▶ **OBJETIVO**: No texto sobre Daciano da Costa, apresentado abaixo, reescreva em forma de lista o parágrafo que começa por "Quando perguntámos a Inês Cottinelli", mantendo os factos principais.

▶ **EXCERTO DA FONTE**:
>>>>

DACIANO DA COSTA

DACIANO DA COSTA

 


ATELIER DACIANO DA COSTA  “Da Obra às Reedições”


 

Inês Cottinelli 

 

Daciano da Costa e o seu universo criativo revivem no novo Atelier implementado pelas mãos de uma das suas cinco filhas, Inês Cottinelli. Esta é a síntese e testemunho plenos da intemporalidade da sua obra e da sua constante actualização às novas realidades da cultura material, tal como sempre idealizou o “Mestre” do Design em Portugal.

por Paulo Piteira

 

Inês Cottinelli 

Quando perguntámos a Inês Cottinelli qual a peça desenhada pelo seu pai, Daciano da Costa (1930–2005), que melhor exemplifica o seu espírito e visão em relação ao papel do design, a sua resposta recai, imediatamente, sobre a Cadeira Alvor. A evolução da Cadeira Alvor através de várias versões: em projectos da autoria de Daciano,  (projectos: Hotel Alvor Praia – 1966 e Barclays – 1996), em projectos de outros profissionais, como o arquitecto holandês Rem Koolhaas (projecto: Casa da Música, acompanhado por Daciano em 2004) e no tempo presente, nas reedições feitas pelo Atelier Daciano da Costa, testemunha, exemplarmente, a eternidade do desenho de Daciano. Ou seja, o design e criação original de um objecto, neste caso a cadeira Alvor, pretende-se perdurável e adaptável a vários espaços, numa versatilidade dentro da mesma  “família de formas”, que atravessa não só vários projectos mas, também, gerações até aos dias de hoje, pelas mãos de vários profissionais e intervenientes.

 

 

É este o objectivo da criação pelo design: “a fruição plena do objecto”, que combina em si duas facetas: “o familiar e o inesperado” (o “familiar” na nossa percepção imediata de que objecto se trata e a sua inserção na linhagem histórica do mesmo e o “inesperado” nos subtis detalhes formais e nos materiais pensados por Daciano). Esta fruição é feita, segundo Daciano, através das várias dimensões sensoriais que nos fazem sentir o espaço e os objectos. Refere que o ex-libris desta experiência é a Fundação Calouste Gulbenkian (projecto de interiores e mobiliário de Daciano em 1966) no modo perfeito como o jardim, o edifício, os interiores, o mobiliário e os objectos se unem numa simbiose e plenitude de formas e elementos em harmonia. Desafio ao leitor: da próxima vez que for à Fundação e Museu Calouste Gulbenkian, analise que sensação tem ao observar, entrar e viver esse espaço!?! Que “relação afectiva e sensorial” estabelece com o espaço e objectos que o compõem??

<<<<

▶ **DADOS REGISTADOS**:
>>>>

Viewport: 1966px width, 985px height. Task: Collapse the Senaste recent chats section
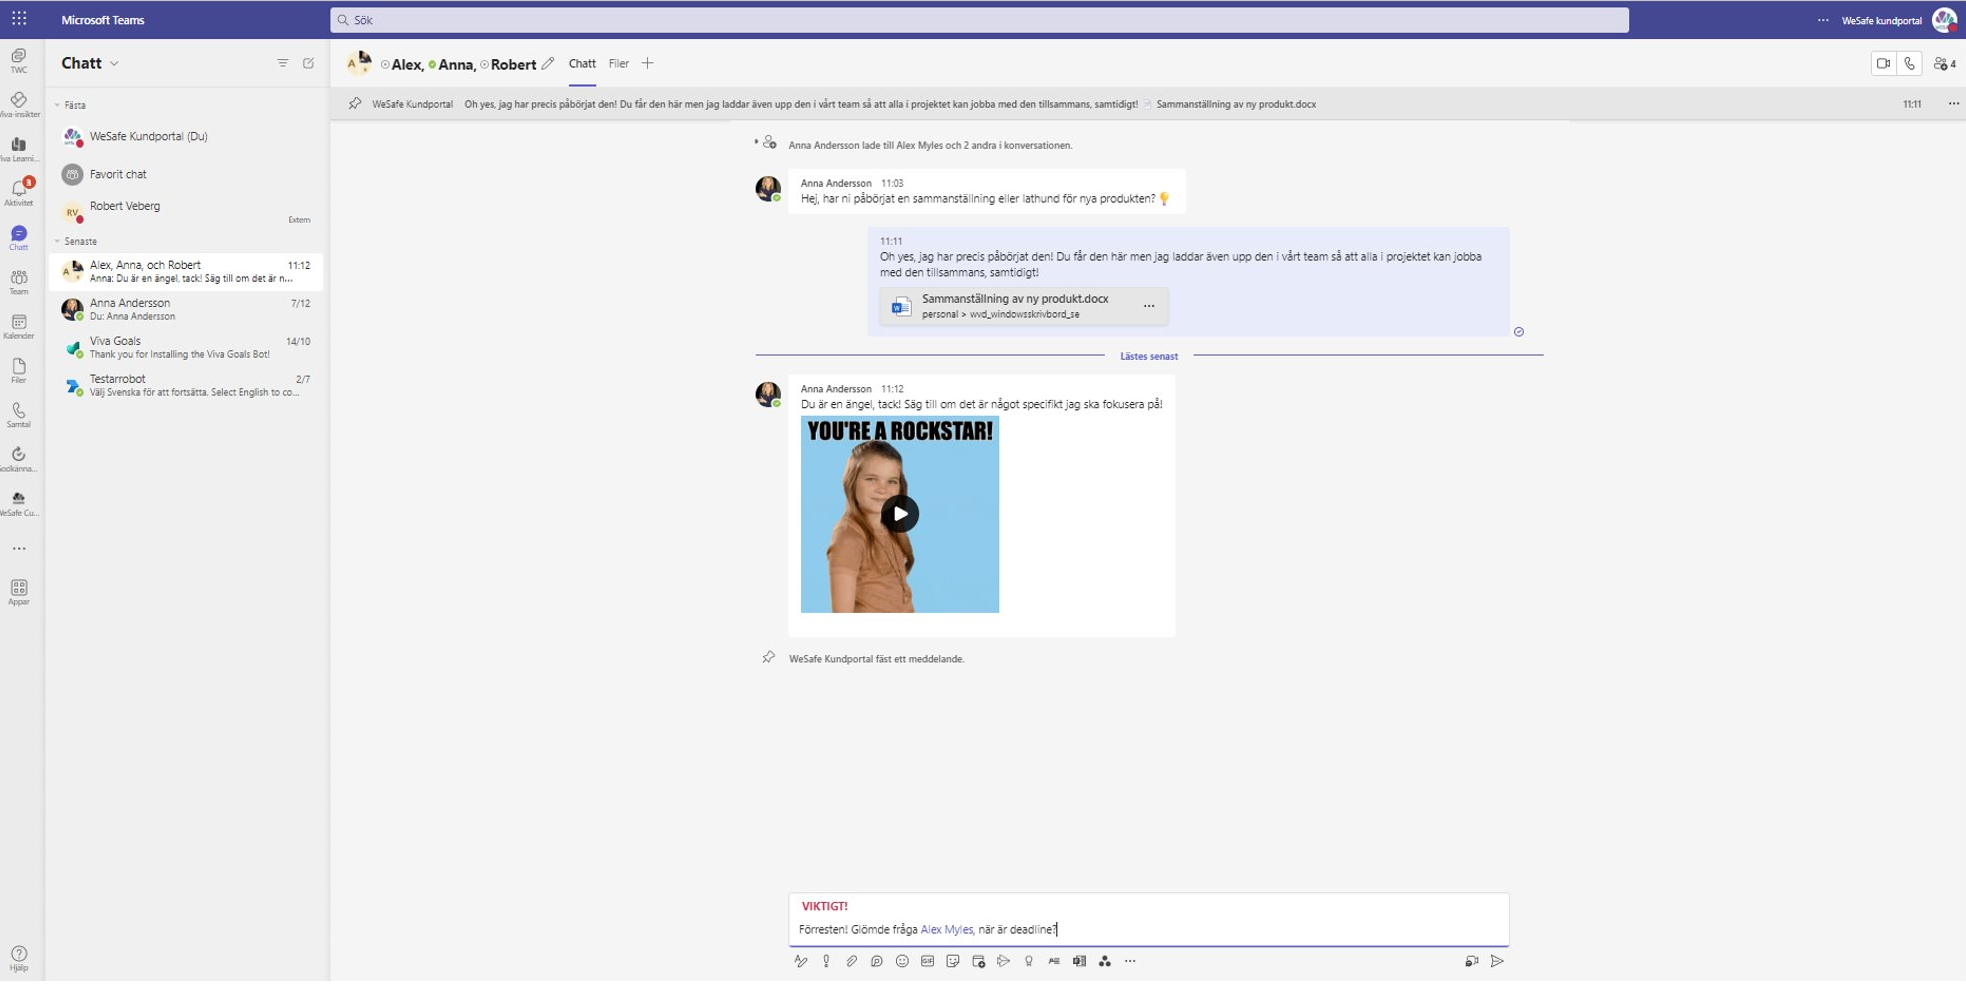[x=58, y=241]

<<<<

▶ **RESOLUÇÃO**:
- Inês Cottinelli aponta a Cadeira Alvor como a peça do pai, Daciano da Costa (1930–2005), que melhor exemplifica o seu espírito e visão do papel do design.
- A cadeira evoluiu em várias versões:
  - em projetos do próprio Daciano (Hotel Alvor Praia, 1966; Barclays, 1996);
  - em projetos de outros profissionais, como o arquiteto holandês Rem Koolhaas (Casa da Música, acompanhado por Daciano em 2004);
  - hoje, nas reedições do Atelier Daciano da Costa.
- Esta evolução testemunha a eternidade do desenho de Daciano.
- O objeto original pretende-se duradouro e adaptável a vários espaços, dentro da mesma "família de formas", atravessando projetos e gerações pelas mãos de vários profissionais.